Vermarktungs-Experte:"Elf Ich-AGs gegen elf Ich-AGs"

Bayern tourt durch China, Schweinsteiger spielt mit Manchester in den USA. Ein Gespräch über Vermarktung.

Interview von Anna Dreher

Prof. Dr. André Bühler, Direktor des Deutschen Instituts für Sportmarketing, über Ich-AGs im Fußball, Bastian Schweinsteiger, Arturo Vidal und den Vorsprung der Premier League auf dem weltweiten Markt.

SZ: Warum war der Hype um den Wechsel von Bastian Schweinsteiger vom FC Bayern München zu Manchester United so groß?

Prof. Dr. André Bühler: Fußball kann immer eine unglaubliche öffentliche Wirkung entfalten. Außerdem haben wir in diesem Fall den amtierenden Weltmeister, den Helden von Rio, der den deutschen Weltmeistertitel erst ermöglicht hat und dann auch noch 17 Jahre beim gleichen Verein war - da sind so viele Geschichten drin. Davon lebt Marketing, und wenn man das dann nutzt, gibt es eben diesen Hype.

Spieler werden selbst immer mehr zu Marken. Ist der Wechsel von Schweinsteiger zu Manchester United ein Versuch, sich auch weltweit noch mehr als solche zu etablieren?

Ja, die englische Premier League ist einfach noch mal eine Nummer größer als die Bundesliga. In der Champions League spielen die englischen Klubs zwar eher eine untergeordnete Rolle, aber sportlich und was die globale Außenwirkung betrifft, steht England mit seinen ganzen Weltstars sehr gut da.

Nun ist der FC Bayern ja aber nicht gerade ein kleiner Verein.

Wir reden hier zwar vom großen FC Bayern München, aber Schweinsteiger ist zu einem Klub gegangen, der noch größer ist. Manchester United hat weltweit laut eigenen Angaben ungefähr 695 Millionen Fans. Nur zwei Prozent davon haben jemals ein Spiel von Manchester United live im Stadion gesehen - aber die restlichen 98 Prozent kaufen Trikots oder Web-TV-Angebote und bringen sehr viel Geld und globale Aufmerksamkeit, die für Sponsoren wichtig ist.

ARBEITSANWEISUNGEN >>
1. Beantworte anhand des Interviews zur Fußballvermarktung:
(a) Wie viele Jahre spielte Schweinsteiger laut Bühler beim gleichen Verein?
(b) Wie viele Fans hat Manchester United nach eigenen Angaben weltweit?
(c) Welches Institut leitet André Bühler?
2. Führe das Interview zur Fußballvermarktung im Anschluss an Bühlers Antwort zu den Fans von Manchester United weiter.

GESAMMELTES MATERIAL >>
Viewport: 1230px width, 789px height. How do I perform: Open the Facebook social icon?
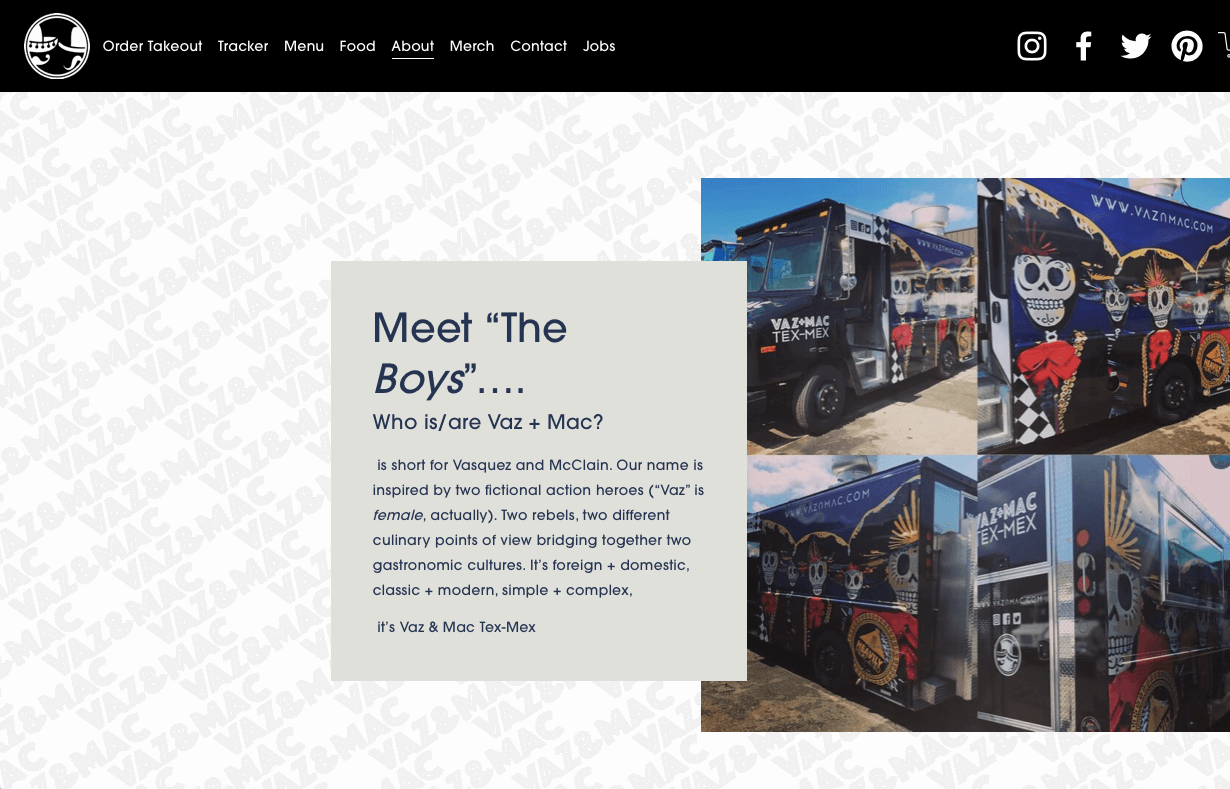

ENDERGEBNISSE >>
1.
(a) 17 Jahre
(b) Ungefähr 695 Millionen
(c) Das Deutsche Institut für Sportmarketing

2.
Dass die Premier League international eine größere Rolle spielt, liegt doch aber nicht nur an den Akteuren.

Nein, das liegt an einer ganz eindeutigen Strategie. Die Premier League hat schon vor Jahren mit ihrer Vermarktung im Ausland begonnen. Das waren die Ersten, die regelmäßige Werbe-Touren in der Sommerpause gemacht haben, die einen Premier-League-Cup in Asien etabliert haben, die ihre Trainingslager dort abhalten. Natürlich hat die Liga allein durch die Sprache schon einen unglaublichen Vorteil. Manchester United kann auch ein Asiate aussprechen. Bei FC Bayern München wird es schon schwieriger.

Sprachlich könnte zumindest die Primera División mit der Premier League mithalten.

Die spanische Liga agiert wenig systematisch. Das sind eher die Clubs, also Real Madrid oder der FC Barcelona, die sich dort selbst vermarkten und dementsprechend dann auch ins Ausland gehen, um dort eine globale Bekanntheit zu bekommen. Auch in Italien geht die Motivation eher vom AC Mailand, Inter Mailand oder Juventus Turin selbst aus.

Manchester United ist zurzeit auf Testspiel- und Werbetour in den USA, der FC Bayern ist nach China geflogen. Was sagt die Wahl der Reiseroute über die Marktpositionierung und Zukunftsausrichtung der Vereine und der Ligen aus?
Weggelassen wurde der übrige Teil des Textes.